Resumen

AQUÍ TLAXCALA…Por FERNANDO CUAMATZI

Fernando Cuamatzi habla esta semana sobre la reunión internacional de guías de turistas que se celebra en Tlaxcala y el enorme potencial que tiene en este rubro la entidad

La relación Ejecutivo-Legislativo

En la Secretaría de Gobernación federal (SEGOB), existe un área encargada de propiciar una relación equilibrada entre el Poder Ejecutivo Federal y el Poder Legislativo.

Se trata de la Subsecretaría de Enlace Legislativo y Acuerdos Políticos, que tiene por objetivo construir acuerdos políticos con los grupos parlamentarios del Congreso de la Unión, las Instituciones Políticas y las Organizaciones Civiles, a fin de impulsar la agenda legislativa del Ejecutivo Federal.

En pocas palabras, se trata de un área estratégica que contribuye al desarrollo nacional y la gobernabilidad democrática del país.

Por esa razón, no debería generar sorpresa que el Gobernador Marco Mena haya decidido nombrar un Enlace Legislativo, mucho menos cuando el escenario político le demanda contar con una figura que facilite la interlocución entre ambas soberanías.

Los Gobiernos de Jalisco y Michoacán cuentan en la estructura orgánica de sus secretarías de Gobierno áreas similares, encaminadas para conducir y promover el desarrollo integral y permanente de las relaciones entre los poderes Ejecutivo y Legislativo.

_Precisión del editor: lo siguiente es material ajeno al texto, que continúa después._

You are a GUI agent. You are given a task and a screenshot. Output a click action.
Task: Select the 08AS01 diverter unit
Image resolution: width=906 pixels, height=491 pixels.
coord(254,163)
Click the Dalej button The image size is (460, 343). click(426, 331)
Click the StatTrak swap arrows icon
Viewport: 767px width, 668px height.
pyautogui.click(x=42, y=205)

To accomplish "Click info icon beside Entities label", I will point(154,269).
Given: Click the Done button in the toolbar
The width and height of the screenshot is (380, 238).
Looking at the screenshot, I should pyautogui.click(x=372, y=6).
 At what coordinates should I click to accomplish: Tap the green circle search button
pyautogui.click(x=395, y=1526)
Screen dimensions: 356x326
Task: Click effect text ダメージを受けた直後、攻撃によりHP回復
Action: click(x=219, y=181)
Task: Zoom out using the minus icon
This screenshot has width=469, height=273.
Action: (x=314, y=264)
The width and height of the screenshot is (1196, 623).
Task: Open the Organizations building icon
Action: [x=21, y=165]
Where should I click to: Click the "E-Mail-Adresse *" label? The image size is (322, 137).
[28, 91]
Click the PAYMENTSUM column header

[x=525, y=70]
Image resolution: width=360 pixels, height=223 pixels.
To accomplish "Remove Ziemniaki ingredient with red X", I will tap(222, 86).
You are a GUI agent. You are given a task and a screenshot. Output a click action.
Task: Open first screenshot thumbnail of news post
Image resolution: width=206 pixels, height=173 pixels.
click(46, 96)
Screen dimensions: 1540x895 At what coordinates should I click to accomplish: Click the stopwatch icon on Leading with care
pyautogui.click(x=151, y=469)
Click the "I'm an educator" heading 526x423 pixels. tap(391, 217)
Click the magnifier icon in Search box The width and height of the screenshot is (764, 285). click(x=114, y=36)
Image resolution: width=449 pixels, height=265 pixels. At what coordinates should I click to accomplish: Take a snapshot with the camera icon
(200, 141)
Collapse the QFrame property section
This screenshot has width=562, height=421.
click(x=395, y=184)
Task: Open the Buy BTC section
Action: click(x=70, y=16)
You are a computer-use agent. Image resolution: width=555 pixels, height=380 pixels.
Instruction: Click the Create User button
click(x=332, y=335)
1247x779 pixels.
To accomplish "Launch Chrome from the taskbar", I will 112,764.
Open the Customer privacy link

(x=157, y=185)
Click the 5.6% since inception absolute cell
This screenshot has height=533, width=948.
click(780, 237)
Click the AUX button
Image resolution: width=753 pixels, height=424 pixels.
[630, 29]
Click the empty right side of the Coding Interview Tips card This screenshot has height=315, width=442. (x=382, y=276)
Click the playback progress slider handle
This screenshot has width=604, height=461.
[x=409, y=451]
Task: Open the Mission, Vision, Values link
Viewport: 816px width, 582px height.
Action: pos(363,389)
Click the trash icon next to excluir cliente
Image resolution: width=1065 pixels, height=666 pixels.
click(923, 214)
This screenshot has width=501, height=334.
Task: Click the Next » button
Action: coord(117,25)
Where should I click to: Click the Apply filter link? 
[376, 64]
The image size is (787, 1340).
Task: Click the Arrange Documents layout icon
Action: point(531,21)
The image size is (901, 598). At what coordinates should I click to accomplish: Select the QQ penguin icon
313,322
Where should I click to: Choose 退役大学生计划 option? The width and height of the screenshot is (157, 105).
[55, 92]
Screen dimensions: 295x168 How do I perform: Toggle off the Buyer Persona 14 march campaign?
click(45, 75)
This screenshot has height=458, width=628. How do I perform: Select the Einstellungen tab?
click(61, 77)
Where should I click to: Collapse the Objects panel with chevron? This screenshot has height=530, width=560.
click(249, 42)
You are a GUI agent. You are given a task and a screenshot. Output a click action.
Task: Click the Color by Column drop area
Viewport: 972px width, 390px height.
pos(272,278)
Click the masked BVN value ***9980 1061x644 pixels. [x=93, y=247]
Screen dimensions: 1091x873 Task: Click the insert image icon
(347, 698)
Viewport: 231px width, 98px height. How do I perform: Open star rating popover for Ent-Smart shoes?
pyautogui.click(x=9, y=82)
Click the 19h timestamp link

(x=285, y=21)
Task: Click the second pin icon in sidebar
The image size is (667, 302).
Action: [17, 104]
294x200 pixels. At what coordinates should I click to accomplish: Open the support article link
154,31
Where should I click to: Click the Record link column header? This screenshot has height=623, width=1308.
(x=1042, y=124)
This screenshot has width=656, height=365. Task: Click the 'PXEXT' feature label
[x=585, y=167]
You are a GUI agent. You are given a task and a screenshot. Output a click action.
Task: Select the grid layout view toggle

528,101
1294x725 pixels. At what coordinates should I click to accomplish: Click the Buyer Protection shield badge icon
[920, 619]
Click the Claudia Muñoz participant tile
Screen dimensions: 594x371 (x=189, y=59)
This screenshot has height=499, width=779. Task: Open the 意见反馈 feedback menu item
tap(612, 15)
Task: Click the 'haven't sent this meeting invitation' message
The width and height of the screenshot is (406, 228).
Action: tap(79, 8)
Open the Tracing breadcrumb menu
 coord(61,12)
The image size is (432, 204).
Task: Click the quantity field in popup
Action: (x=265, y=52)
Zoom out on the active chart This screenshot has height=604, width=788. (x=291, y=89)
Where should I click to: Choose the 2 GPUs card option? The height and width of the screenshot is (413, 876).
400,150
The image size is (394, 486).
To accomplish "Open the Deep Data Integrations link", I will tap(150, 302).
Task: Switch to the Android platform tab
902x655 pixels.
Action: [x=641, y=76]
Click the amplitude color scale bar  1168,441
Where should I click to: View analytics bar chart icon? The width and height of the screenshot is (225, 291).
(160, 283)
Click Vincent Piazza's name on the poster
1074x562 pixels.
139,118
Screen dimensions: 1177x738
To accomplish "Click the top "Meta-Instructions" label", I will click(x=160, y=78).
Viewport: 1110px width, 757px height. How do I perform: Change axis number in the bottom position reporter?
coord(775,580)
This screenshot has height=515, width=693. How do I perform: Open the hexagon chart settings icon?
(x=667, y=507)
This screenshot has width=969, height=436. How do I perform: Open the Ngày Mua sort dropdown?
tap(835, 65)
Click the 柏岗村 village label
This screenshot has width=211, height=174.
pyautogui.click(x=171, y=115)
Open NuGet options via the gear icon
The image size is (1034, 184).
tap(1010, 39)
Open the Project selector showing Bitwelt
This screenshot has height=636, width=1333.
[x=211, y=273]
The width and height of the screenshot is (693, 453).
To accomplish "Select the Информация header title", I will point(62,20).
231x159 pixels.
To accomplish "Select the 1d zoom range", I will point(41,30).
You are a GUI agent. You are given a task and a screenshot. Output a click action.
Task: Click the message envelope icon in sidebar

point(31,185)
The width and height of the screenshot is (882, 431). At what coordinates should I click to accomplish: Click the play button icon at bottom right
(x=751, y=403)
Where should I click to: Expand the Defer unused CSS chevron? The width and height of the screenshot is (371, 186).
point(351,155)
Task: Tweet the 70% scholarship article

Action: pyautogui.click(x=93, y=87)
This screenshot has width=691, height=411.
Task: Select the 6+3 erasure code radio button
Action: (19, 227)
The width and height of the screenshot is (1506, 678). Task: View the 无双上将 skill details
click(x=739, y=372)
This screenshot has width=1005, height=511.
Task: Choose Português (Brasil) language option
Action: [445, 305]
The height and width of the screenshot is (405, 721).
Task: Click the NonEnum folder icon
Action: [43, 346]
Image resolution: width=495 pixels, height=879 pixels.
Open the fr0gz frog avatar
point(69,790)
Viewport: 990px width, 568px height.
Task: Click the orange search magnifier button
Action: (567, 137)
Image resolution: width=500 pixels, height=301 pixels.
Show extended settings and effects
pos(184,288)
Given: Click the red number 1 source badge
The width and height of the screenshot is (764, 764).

Es decir, la tarea de propiciar vínculos institucionales para consolidar consensos y acuerdos que incidan en la aprobación de las iniciativas que sean del interés del Ejecutivo estatal, resulta fundamental para asegurar, entre otros propósitos, la permanente actualización del marco legal estatal, así como presupuestos adecuados y acordes a los objetivos del Plan Estatal de Desarrollo.

Por eso, resultan lamentables las declaraciones fuera de lugar del diputado del Partido del Trabajo (PT), Víctor Castro, que no solo cuestionó la designación de Arnulfo Arévalo como Enlace del Legislativo, sino que también lo responsabilizó del manejo inadecuado de 25 millones de pesos sin ninguna evidencia.

El gran problema de muchos miembros del Congreso local ha sido siempre que no dan el paso de candidatos a parlamentarios; viniendo de partidos opositores al Gobierno en turno, abusan de posturas facciosas, porque erróneamente creen que ser oposición es convertirse en obstáculo, cuando en realidad, su función es asegurar que haya un verdadero contrapeso en la toma de decisiones.

En vez de convertirse en factores de negociación, en instrumentos de la buena política, deciden caer en lugares comunes, como los del legislador petista, que sostiene que en el Congreso no habrá borregos, dando a entender su pobre noción de la circunstancia política en la que vive Tlaxcala.

No tiene la mínima idea de la relevancia de la nueva figura, que sin duda busca agilizar la relación entre el Ejecutivo y el Legislativo.

Tampoco tienen razón de ser las afirmaciones de la presidenta de la Mesa Directiva, Luz Vera, quien dijo que se analizará también mandar un enlace para que se entienda con el que mandó el Ejecutivo.

Tales posicionamientos hacen patente la inexperiencia de los nuevos congresistas, incluso, su falta de escuela política.

Si por motivos políticos se empecinan en entorpecer el buen entendimiento con el Gobierno estatal, los diputados estarán fallándole a la ciudadanía, que votó por un cambio de actitud en sus representantes populares.

La relación que se espera del nuevo Congreso con el Gobierno del Estado es de respeto, pero también se sensibilidad, de coordinación y, sobre todo, de corresponsabilidad. La idea de subordinación que ronda en la mente de algunos no tiene razón de ser en el nuevo mapa político.